Le soir, plus particulièrement, lorsque chacun rentre chez soi au pas de course, les oreilles pointées en avant, babines retroussées, l'œil vif et les muscles roulant sous la graisse.

Les couloirs se bondent de créatures allant dans un sens, dans l'autre, poussant et hurlant pour se frayer un passage entre les différentes chairs humaines. Toute la nature humaine alors se dévoile : l'instinct redevient animal, carnassier, hostile.

Lorsqu'enfin on atteint la rame par quelque miracle divin, toute la communauté se met à courir, comme poursuivie par quelque tyrannosaure s'étant enfuit des affiches placardées sur le mur, pour plonger tête la première au travers des portes coulissantes, le front perlé de sueur et la bouche entrouverte laissant s'échapper une respiration haletante de citadin sédentaire.


Malheureusement pour moi, je ne pu atteindre l'envers des portes, les galeries souterraines, que dis-je : le rêve américain.

Non, ma route s'est arrêtée au beau milieu d'un couloir.

Il y avait cette fille, là, en face de moi, qui avançait dans ma direction de sa démarche fière et sûre d'elle. Son regard noir était plongé dans le mien, j'analysais silencieusement la bête à mesure qu'elle se rapprochait de ma petite personne.

Des cheveux courts, roux, un visage trop coloré avec un piercing sous la lèvre, le tout emballé dans du papier cadeau kaki.

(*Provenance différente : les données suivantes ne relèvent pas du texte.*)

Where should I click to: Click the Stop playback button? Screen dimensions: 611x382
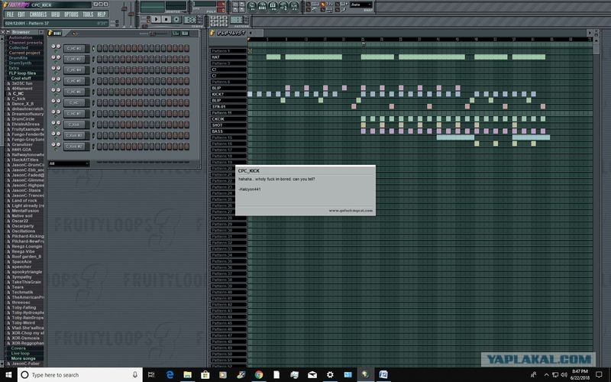[x=166, y=19]
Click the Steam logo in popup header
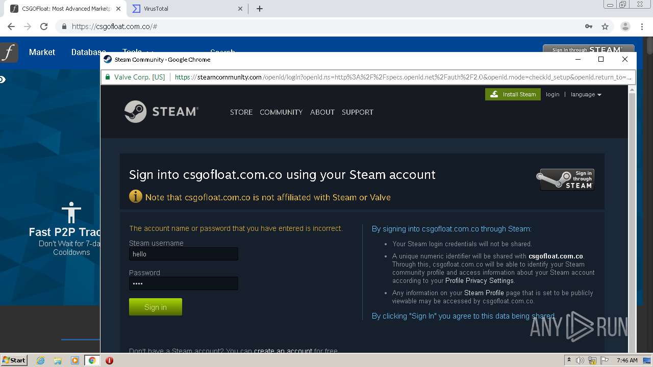The image size is (653, 367). coord(161,112)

Selon les codes invisibles de la vie urbaine, il aurait été plausible que je me déplace sur le côté pour la laisser passer, moi, petite femme d'affaire contorsionnée dans son tailleur se forçant à garder à la tête droite. Ce que je me refusais catégoriquement de faire, venant d'entamer une thérapie pour, justement, ne plus me faire marcher dessus par les autres. Non, je ne bougerais pas. Non, je ne quitterais ma ligne pour la laisser passer.


Le choc frontal fut rude.


Un point pour elle. Un nez cassé pour moi. Pas plus ni moins.


Manger ou être mangé dit l'adage.


Je crois que je vais dire à mon psy que j'accepte la fatalité.